PROBLEM A:
Answer these questions about the CRF training excerpt:
(i) What value is σ hard coded as in the implementation?
(ii) Into what language is the in-memory Java implementation translated?
(iii) What is used instead of the plain one-dimensional and two-dimensional arrays?

TEXT EXCERPT:

Seek the zero of the gradient.\\
\[\ell_{\lambda}=\sum_k \log p_\lambda(\vec{y^{(k)}}|\vec{x^{(k)}}) =\sum_k[\lambda F(\vec{y^{(k)}},\vec{x^{(k)}})-\log Z_\lambda(\vec{x^{(k)}})]\]
\[\nabla \ell_{\lambda}=\sum_k[F(\vec{y^{(k)}},\vec{x^{(k)}})-E_{p_\lambda(Y|\vec{x^{(k)}})}F(Y,\vec{x^{(k)}})]\]
To avoid overfitting, we penalize the likelihood with a spherical Gaussian weight prior:\\
\[\ell_{\lambda}^\prime=\sum_k[\lambda F(\vec{y^{(k)}},\vec{x^{(k)}})-\log Z_\lambda(\vec{x^{(k)}})]-\frac{\lVert \lambda \rVert^2}{2\sigma ^2}\]
\[\nabla \ell_{\lambda}^\prime=\sum_k[F(\vec{y^{(k)}},\vec{x^{(k)}})-E_{p_\lambda(Y|\vec{x^{(k)}})}F(Y,\vec{x^{(k)}})]-\frac{\lambda}{\sigma ^2}\]
Note:We hard code $\sigma$ as $100$ in the implementation which follows other CRF packages in the literature.
\subsection{Forward-backward Algorithm}
$E_{p_\lambda(Y|x)}F(Y,x)$ is computed using a variant of the forward-backward algorithm:
\[E_{p_\lambda(Y|x)}F(Y,x) = \sum_y p_\lambda(y|x)F(y,x) = \sum_i\frac{\alpha_{i-1}(f_i*M_i)\beta_i^T}{Z_\lambda(x)}\]
\[Z_\lambda(x) = \alpha_I.1^T\]
where $\alpha_i$ and $\beta_i$ the forward and backward state cost vectors defined by\\
\[\alpha_i =
\begin{cases}
\alpha_{i-1}M_i, & 0<i<=n\\
1, & i=0
\end{cases}
,
\beta_i^T =
\begin{cases}
M_{i+1}\lambda_{i+1}^T, & 1<=i<I\\
1, & i=n
\end{cases}
\]
\subsection{L-BFGS Convex Solver}
The limited-memory BFGS(L-BFGS) \cite{DBLP:journals/siamjo/MoralesN00} is the
limited memory variation of the Broyden-Fletcher-Goldfarb-Shanno(BFGS) algorithm
which is the state of art of large scale non constraint convex optimization
method. We translate the in-memory Java implementation to C++ in-database
implementation using Eigen support. Eigen vector and Eigen matrix are used
instead of the plain one dimentional and two dimentional arrays. In the Java in-
memory implementation, it defines many static variables defined and shared
between the interations. However, in the MADlib implementation, we define these
variables in the state object. Before each iteration of L-BFGS optimization, we
need to initialize the L-BFGS with the current state object. At the end of each
iteration, we need to dump the updated variables to the database state for next
iteration.

PROBLEM B: Copy the stretch of rows from the line that contains "Locate an element on the screen. Image" through the end of the rows, both ends included. Leave the pictures out.

TASK INPUTS:
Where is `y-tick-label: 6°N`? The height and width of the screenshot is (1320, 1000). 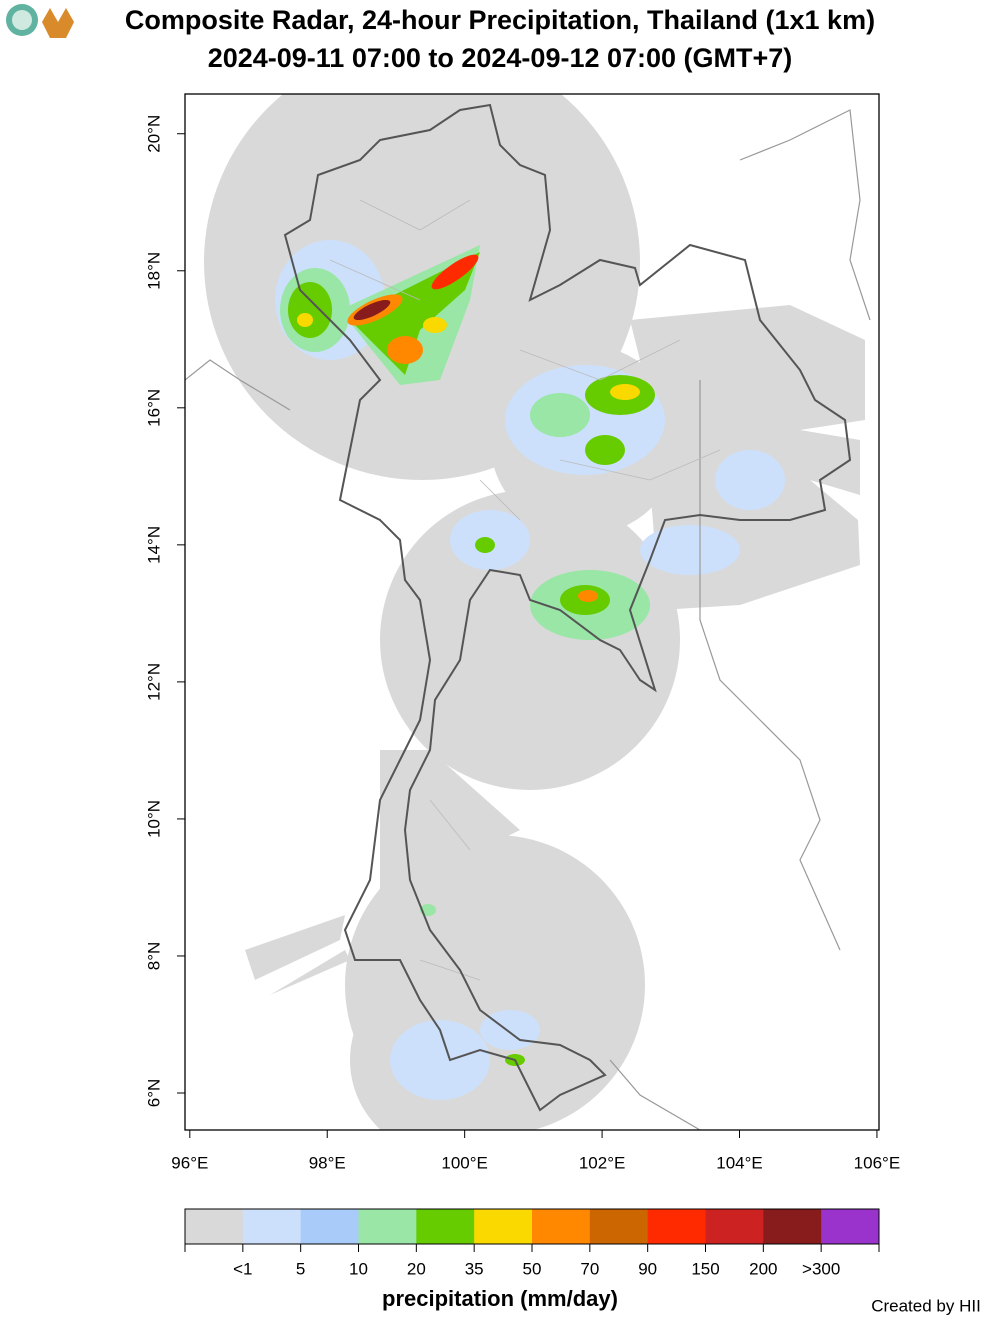
y-tick-label: 6°N is located at coordinates (154, 1094).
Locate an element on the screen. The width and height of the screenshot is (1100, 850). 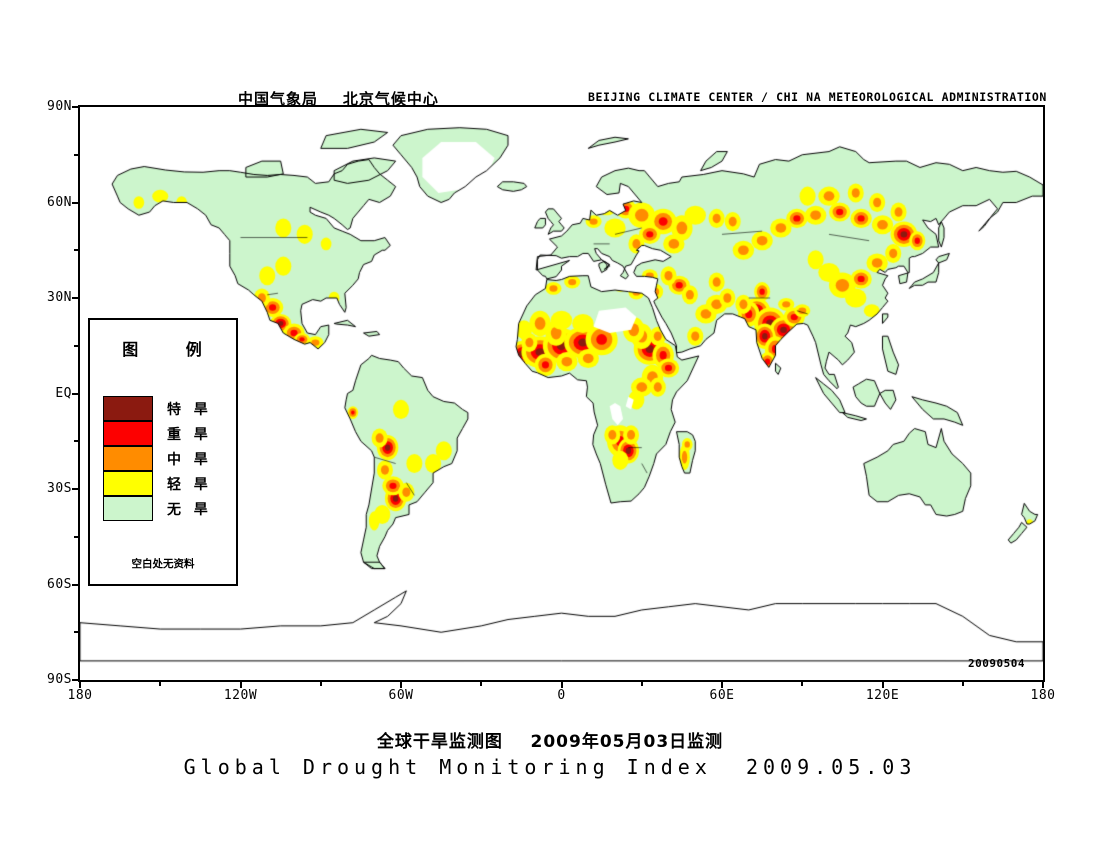
y-axis-label-30s: 30S is located at coordinates (60, 488).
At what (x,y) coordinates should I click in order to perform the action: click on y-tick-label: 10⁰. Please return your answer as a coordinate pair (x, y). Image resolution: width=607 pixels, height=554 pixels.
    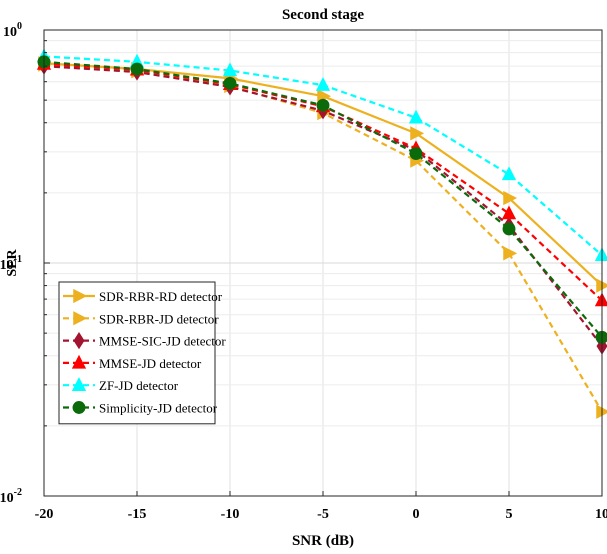
    Looking at the image, I should click on (12, 30).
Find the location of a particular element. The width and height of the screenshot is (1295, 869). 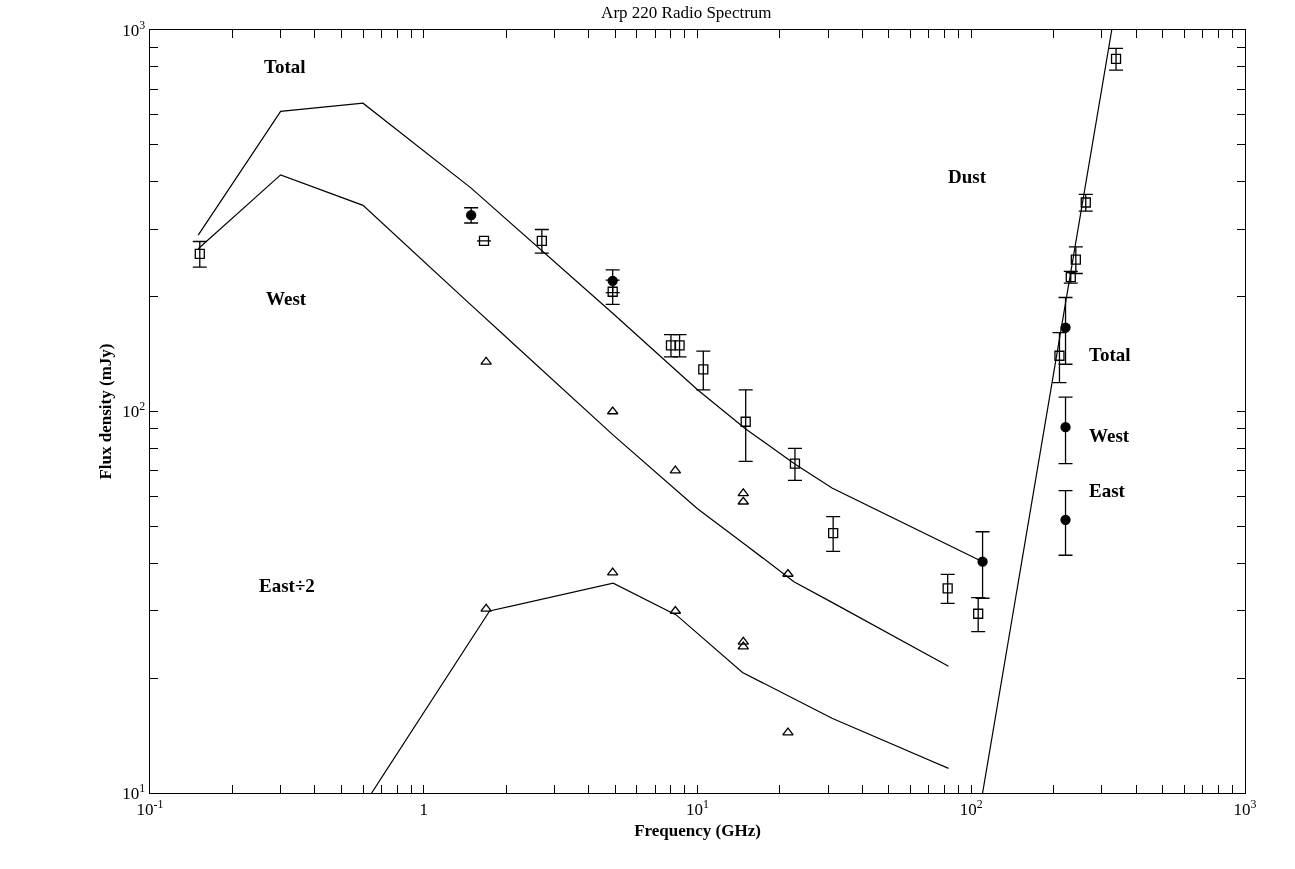

annotation: Dust is located at coordinates (968, 176).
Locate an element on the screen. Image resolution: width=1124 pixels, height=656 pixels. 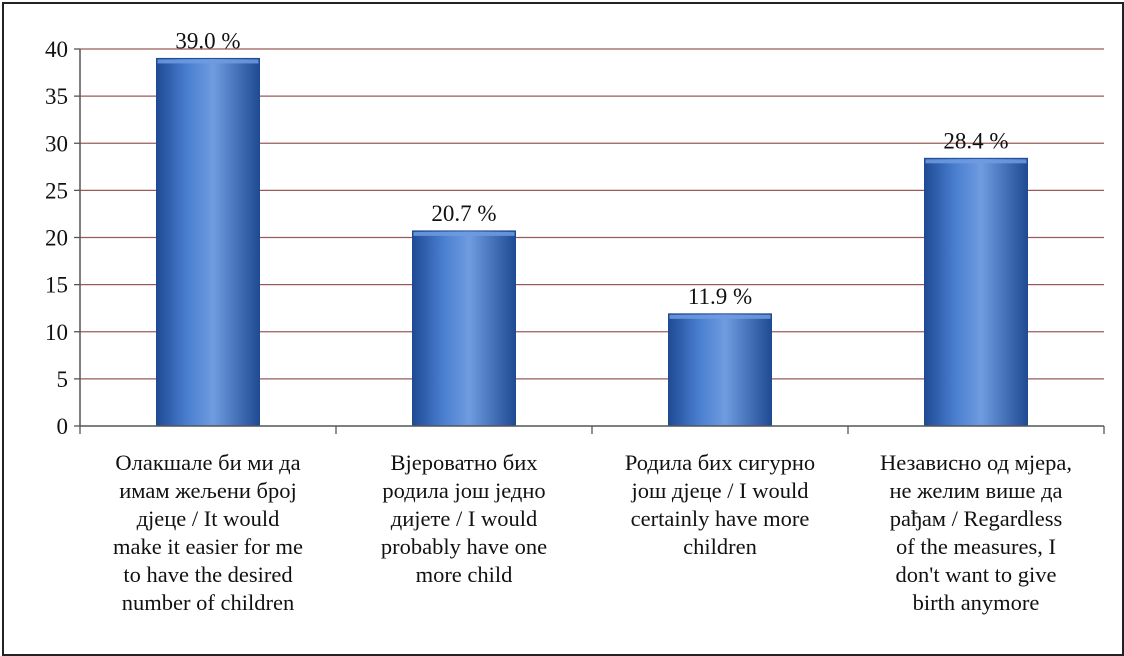
x-category-label-line: Независно од мјера, is located at coordinates (976, 462).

WRITTEN RESPONSE A:
(i) 100
(ii) C++
(iii) Eigen vector and Eigen matrix

WRITTEN RESPONSE B:
Locate an element on the screen. Image resolution: width=1124 pixels, height=656 pixels. 
x-category-label-line: Независно од мјера, is located at coordinates (976, 462).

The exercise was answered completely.